DATA UNDER STUDY:
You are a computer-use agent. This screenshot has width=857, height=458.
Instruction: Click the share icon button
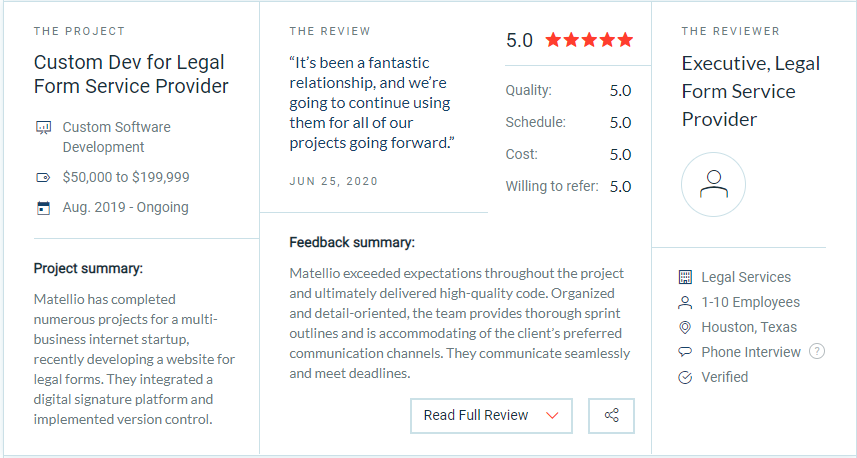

--

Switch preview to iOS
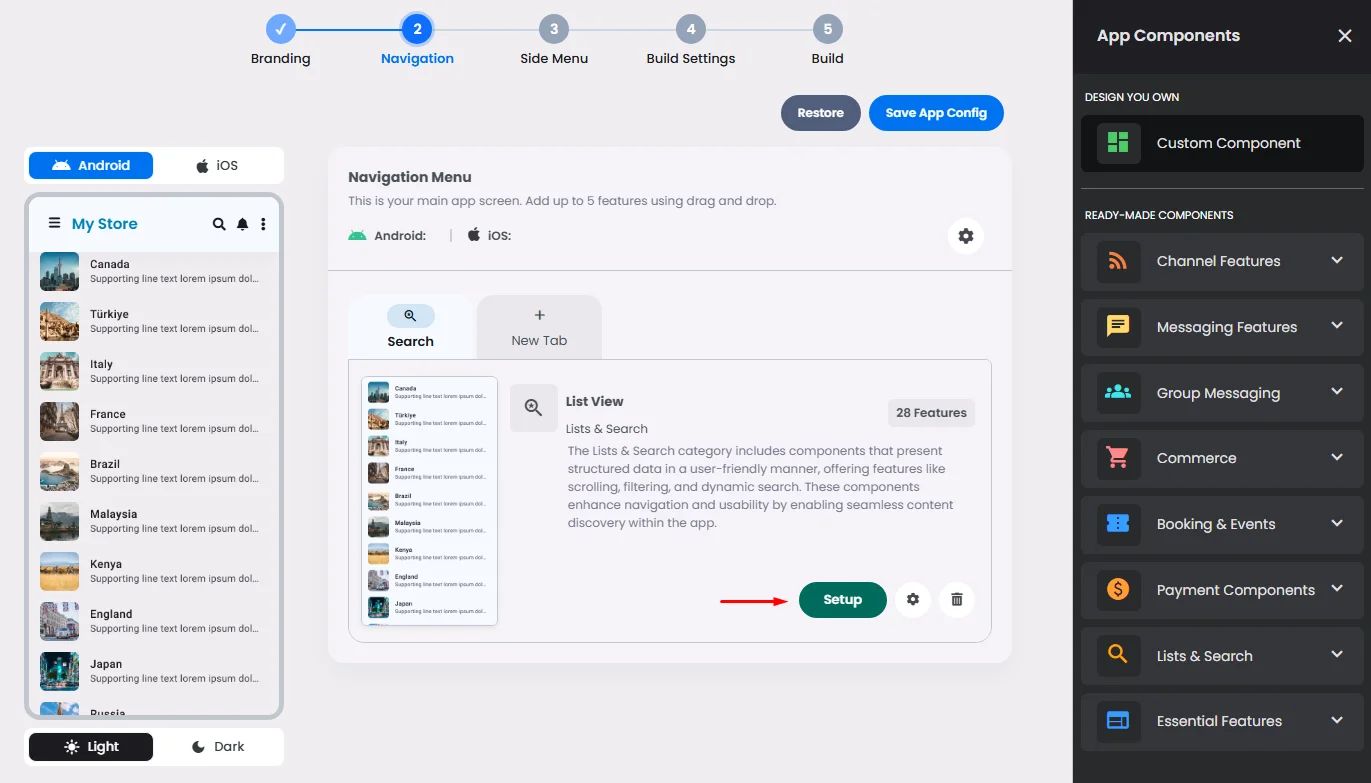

...

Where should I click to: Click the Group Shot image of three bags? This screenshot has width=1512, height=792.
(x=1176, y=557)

DIRECTIONS FOR THIS TASK: Copy the lines of the data above exactly as written, beginning with the line containing "You are a computer-use" and ending with the line containing "Instruction: Click the share icon button", and leave out all other lines.

WRITTEN ANSWER:
You are a computer-use agent. This screenshot has width=857, height=458.
Instruction: Click the share icon button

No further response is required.